The following year he founded the rural choirs movement. The idea was that small choirs meeting in farmhouse kitchens and village halls should come together once a year for a major concert.

He was an examiner for Trinity College of Music, conducted the Cumberland Symphony Orchestra and the Cumbria Guild of Singers and was also closely connected with the Cumberland Youth Orchestra.

He also served as organist and choirmaster at the Southey Street Methodist Church in Keswick.

Music always played an integral part in Mr Nutley’s life – right from the age of nine when he was signed up to join the church choir in Garstang where he lived at that time.

Aged 11 at the end of the World War One, Mr Nutley went to Lancaster Grammar School before going on to Leeds Training College to prepare for life as a teacher.

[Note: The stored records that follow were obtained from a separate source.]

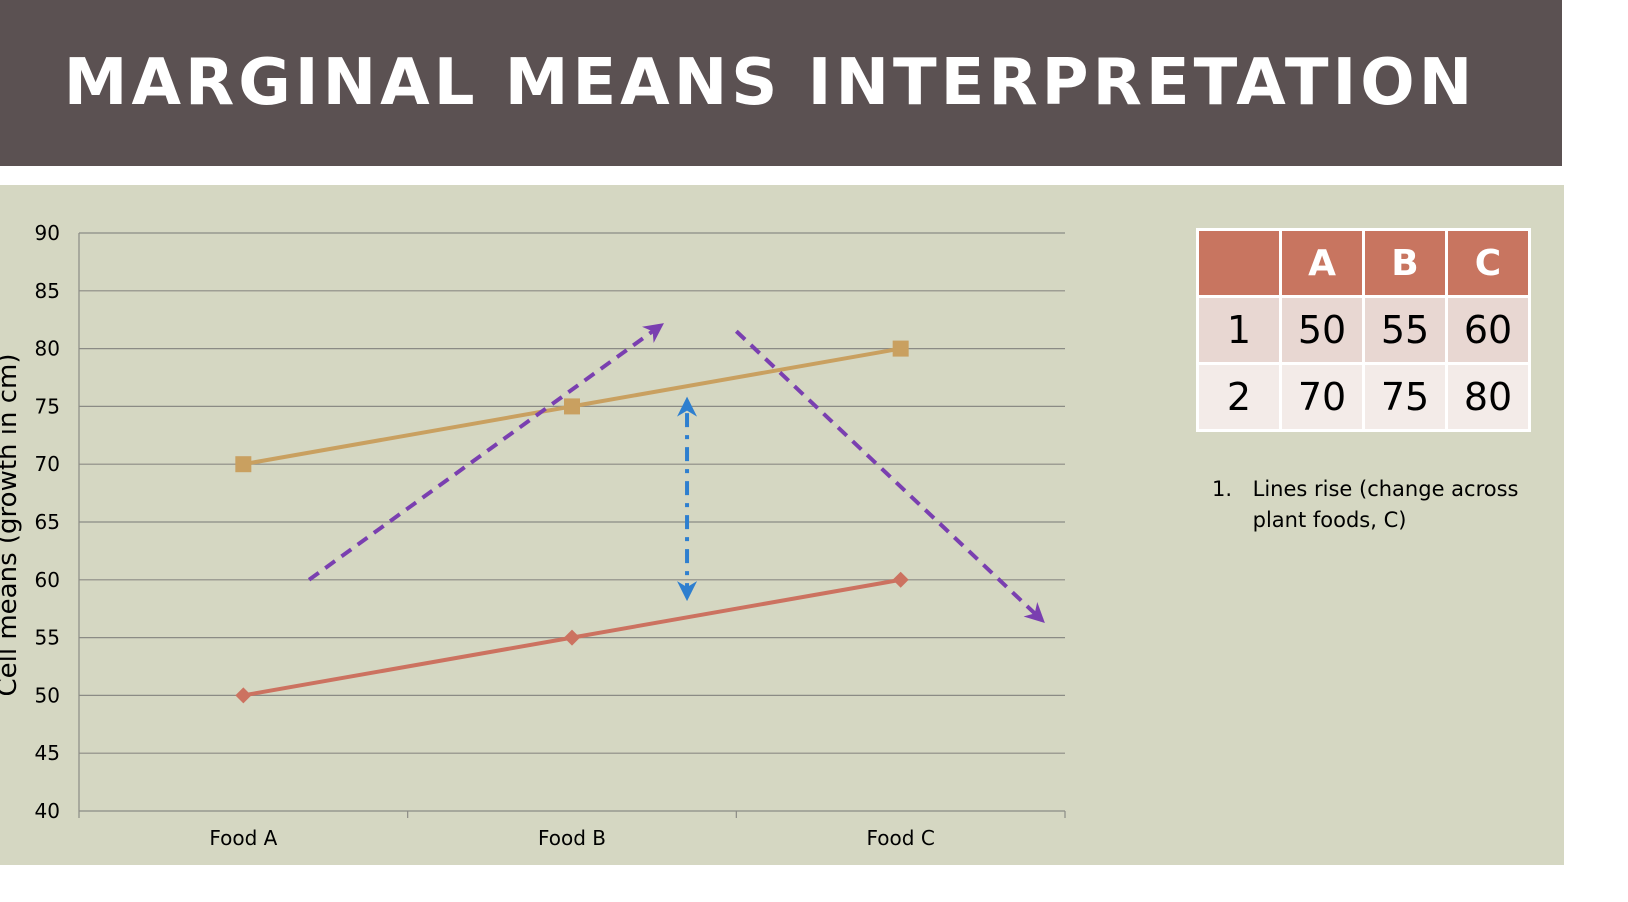  What do you see at coordinates (770, 83) in the screenshot?
I see `slide-title: MARGINAL MEANS INTERPRETATION` at bounding box center [770, 83].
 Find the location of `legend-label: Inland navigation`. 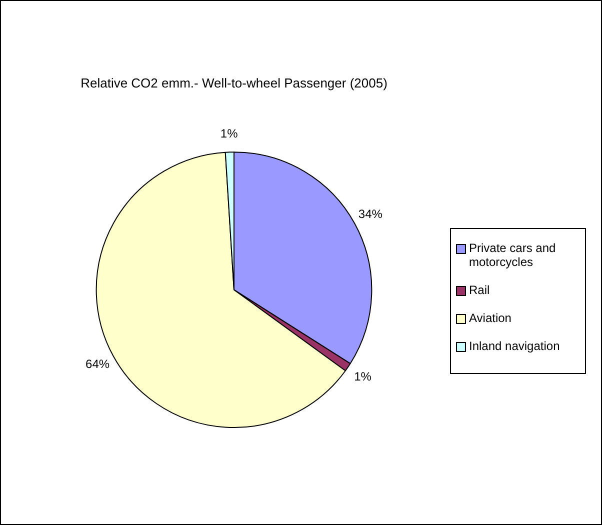

legend-label: Inland navigation is located at coordinates (514, 346).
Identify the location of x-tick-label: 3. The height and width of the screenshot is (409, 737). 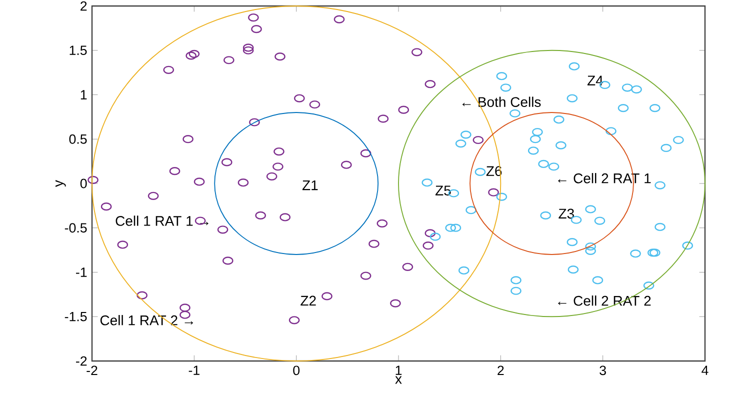
(603, 371).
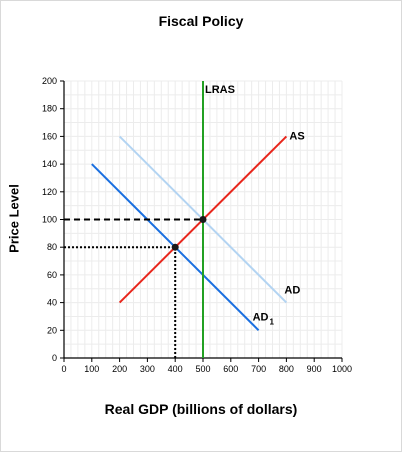  What do you see at coordinates (286, 369) in the screenshot?
I see `x-tick-label: 800` at bounding box center [286, 369].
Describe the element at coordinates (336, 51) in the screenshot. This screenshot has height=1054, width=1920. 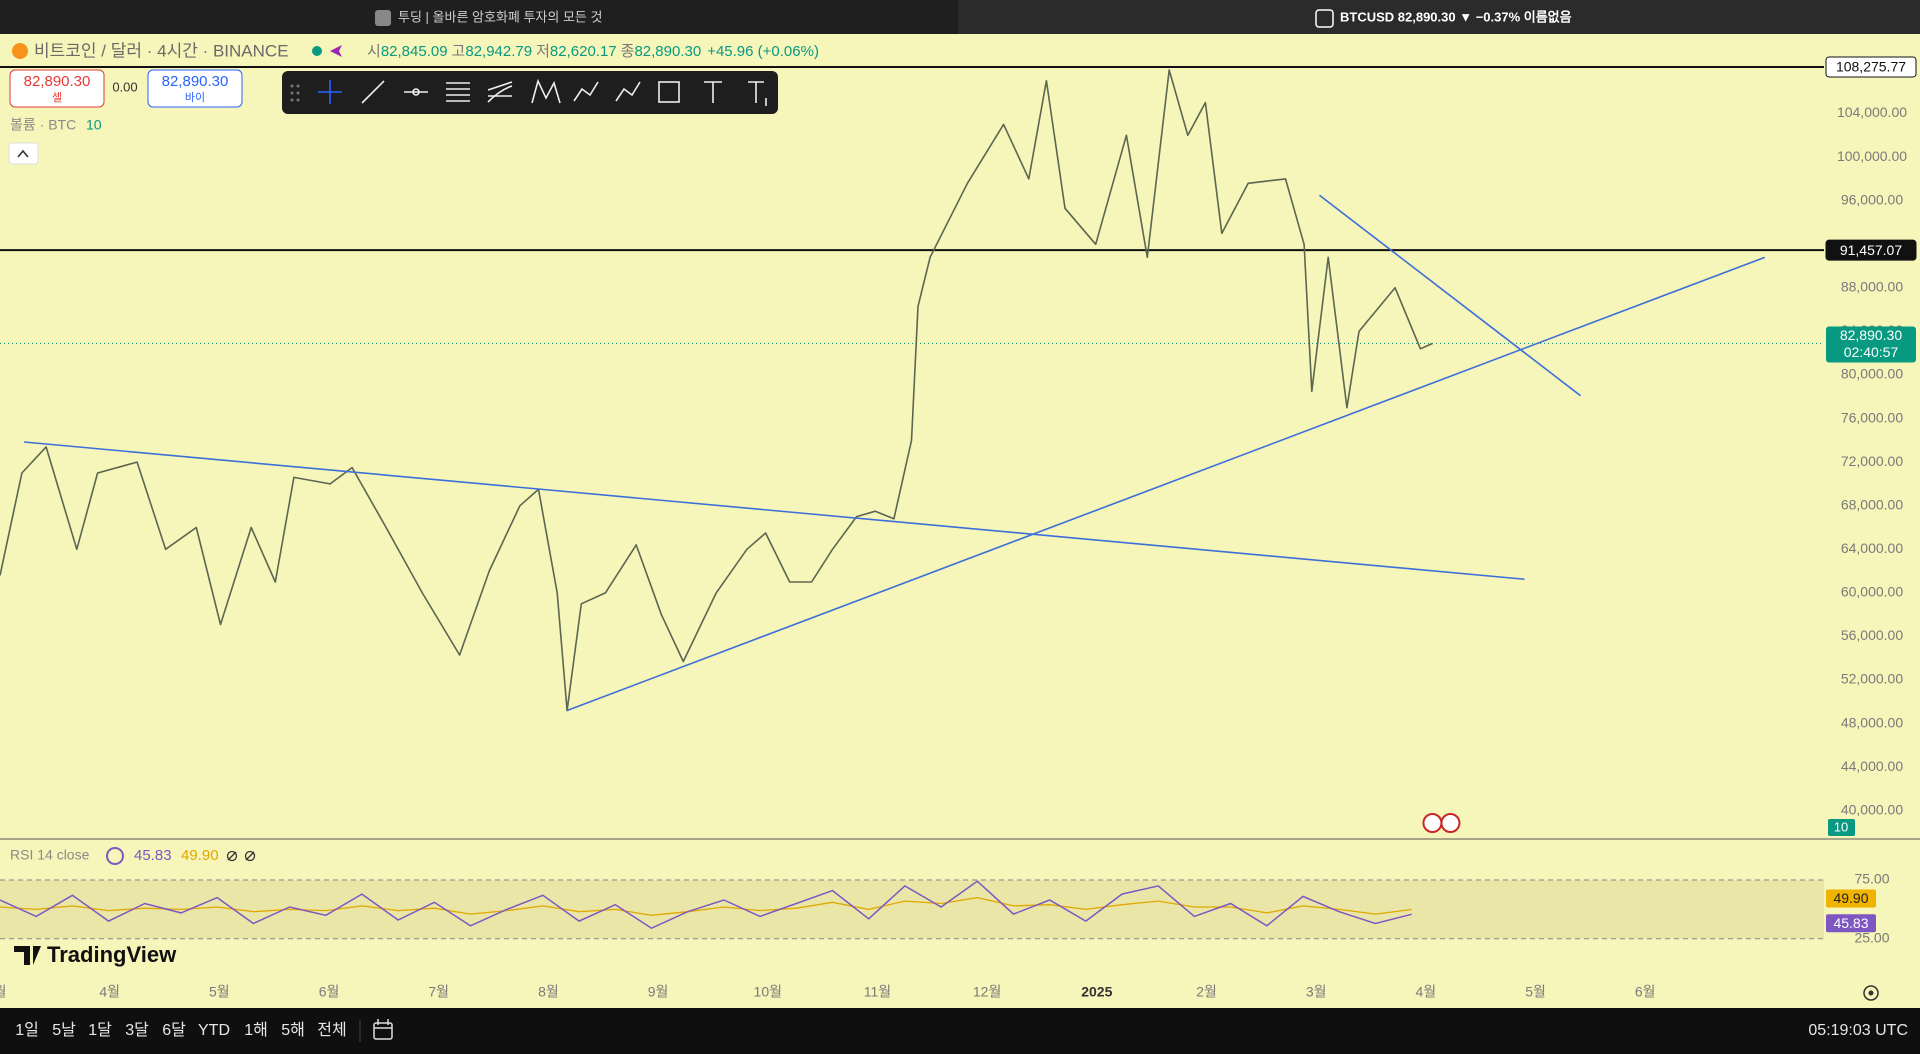
I see `status-icon` at that location.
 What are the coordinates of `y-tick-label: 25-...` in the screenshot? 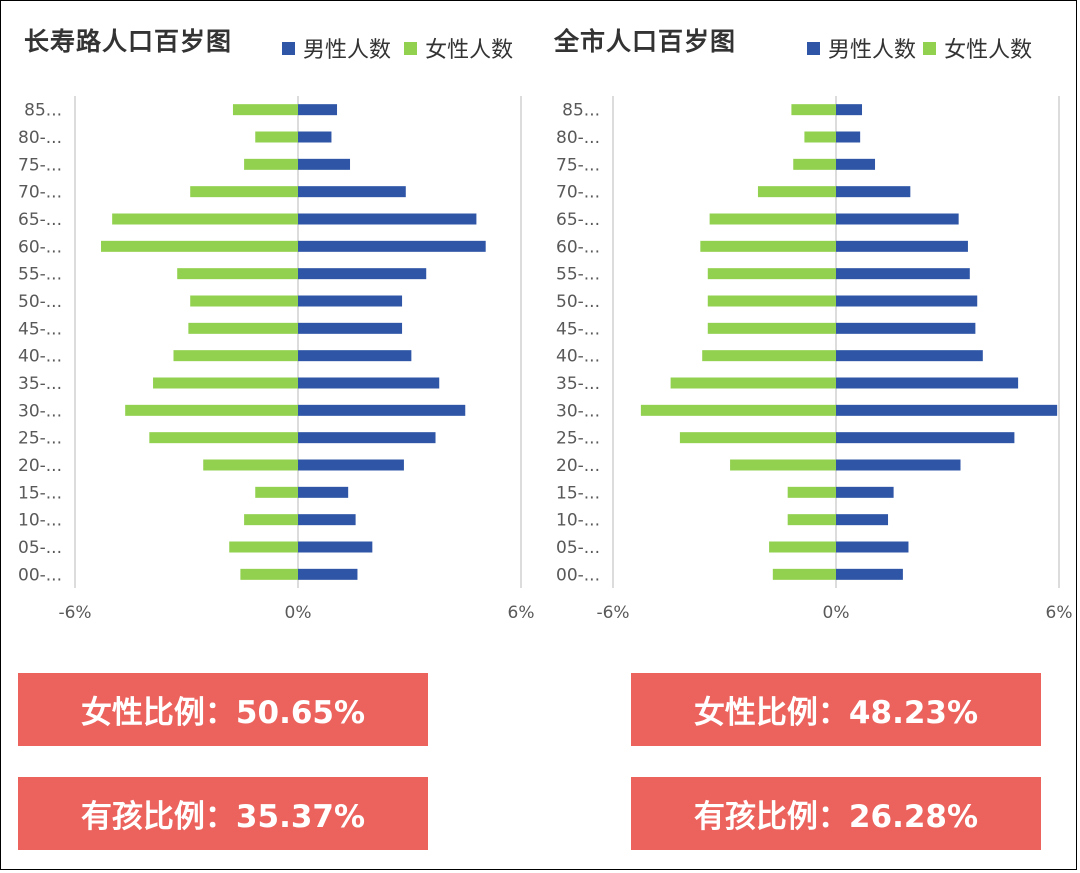 It's located at (40, 439).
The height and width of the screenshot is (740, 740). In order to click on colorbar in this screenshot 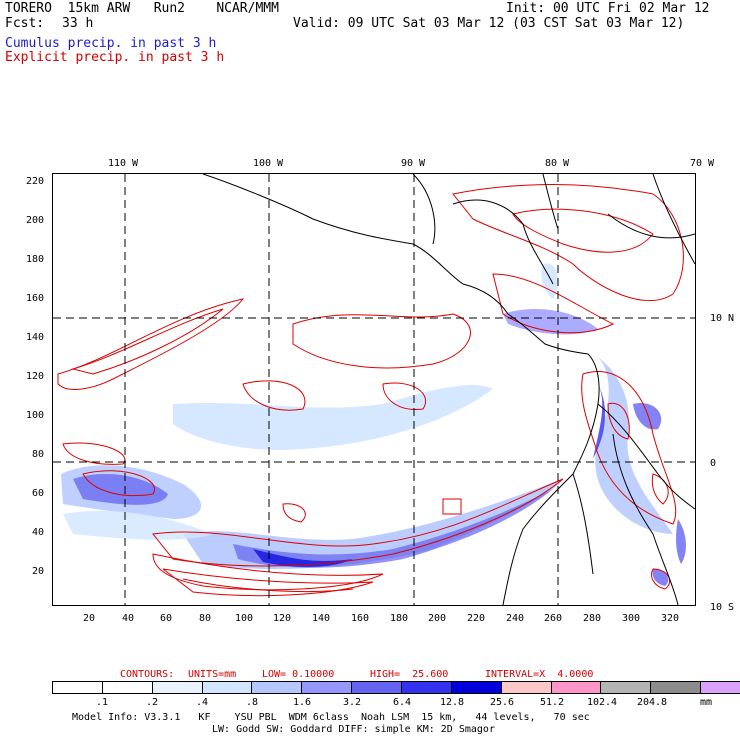, I will do `click(396, 688)`.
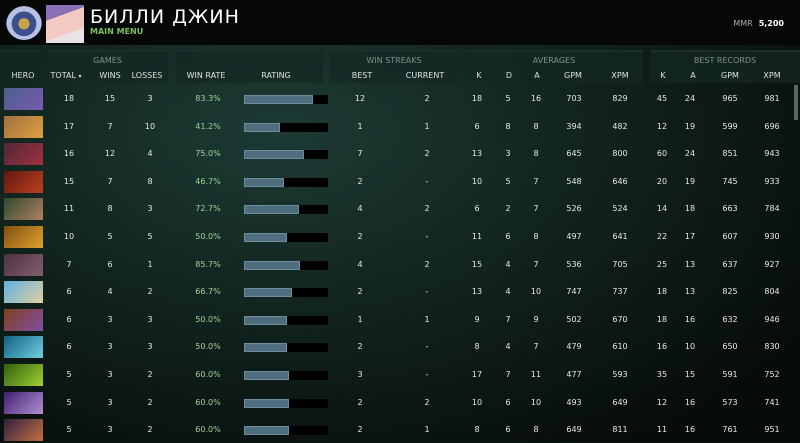 This screenshot has height=443, width=800. What do you see at coordinates (23, 76) in the screenshot?
I see `col-hero: HERO` at bounding box center [23, 76].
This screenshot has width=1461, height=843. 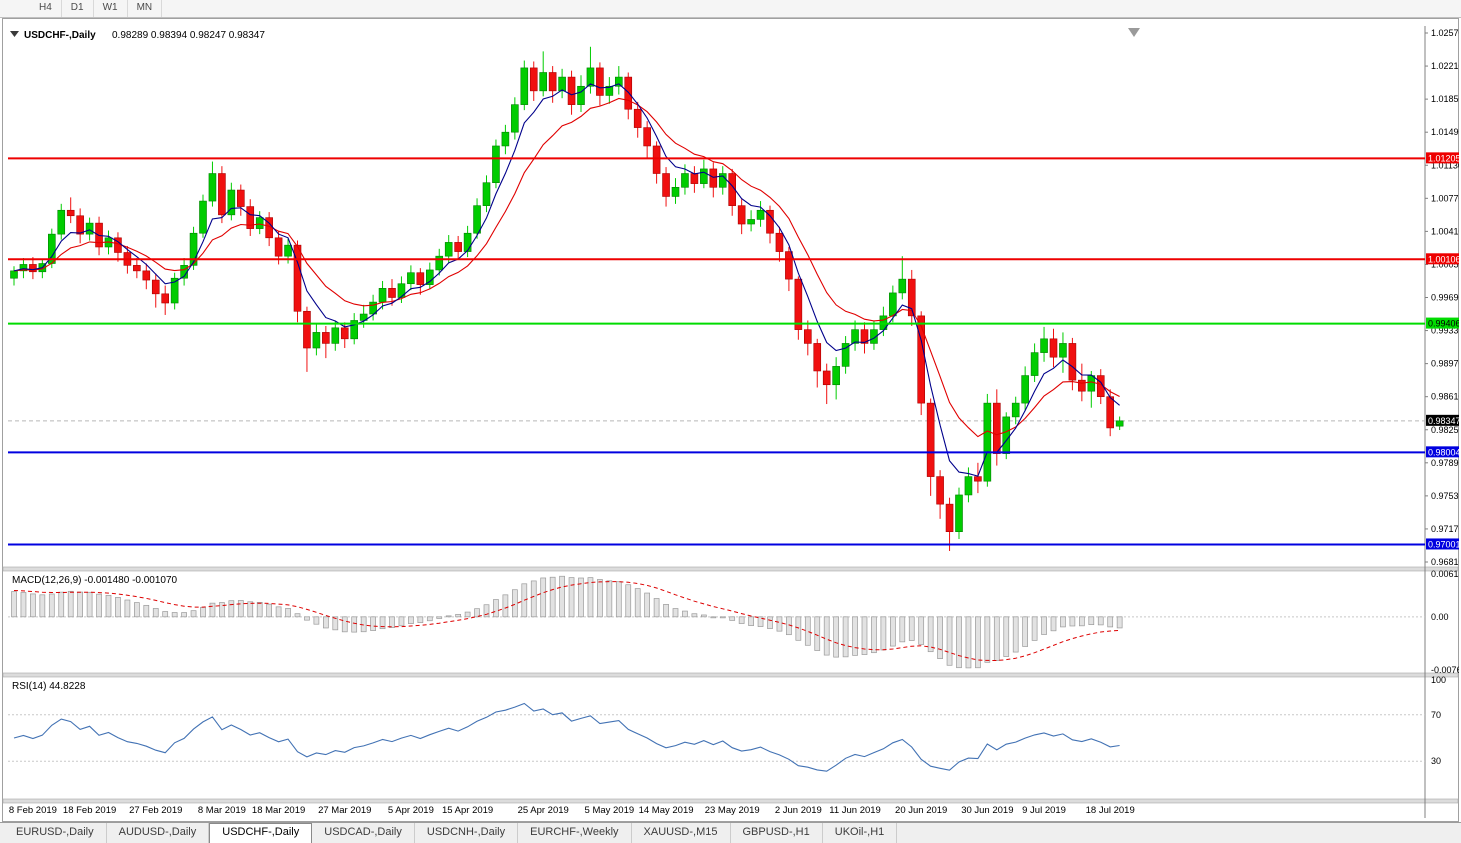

He taught in Manchester, Preston, Aldermaston and Ipswich before joining the RAF and working in bomb disposal.

He got back into music and eventually achieved his ambition of coming to a country area when the post in the old county of Cumberland came up.

He and his wife Freda, from whom he divorced after 39 years of marriage, came to Cockermouth. They had a daughter, Janice, who gained a degree at Oxford and also went on to have a career in music teaching.

Mr Nutley moved to Springs Road in Keswick in 1957 and retired 10 years later.

He had always taken an interest in Czechoslovakia since hosting a Czech student who came to Britain to further his studies, and after his retirement, he went on a course in Anglo-Czech relations at Prague University. He was a founder member of the Dvorak Society.

A member of the Derwentwater Masonic Lodge, Mr Nutley put his long life down to “moderation, moderation and moderation” and his lifelong delight in classical music.

He died peacefully on in Keswick’s Mary Hewetson Cottage Hospital and his funeral will take place on Monday at St John’s Church in Keswick.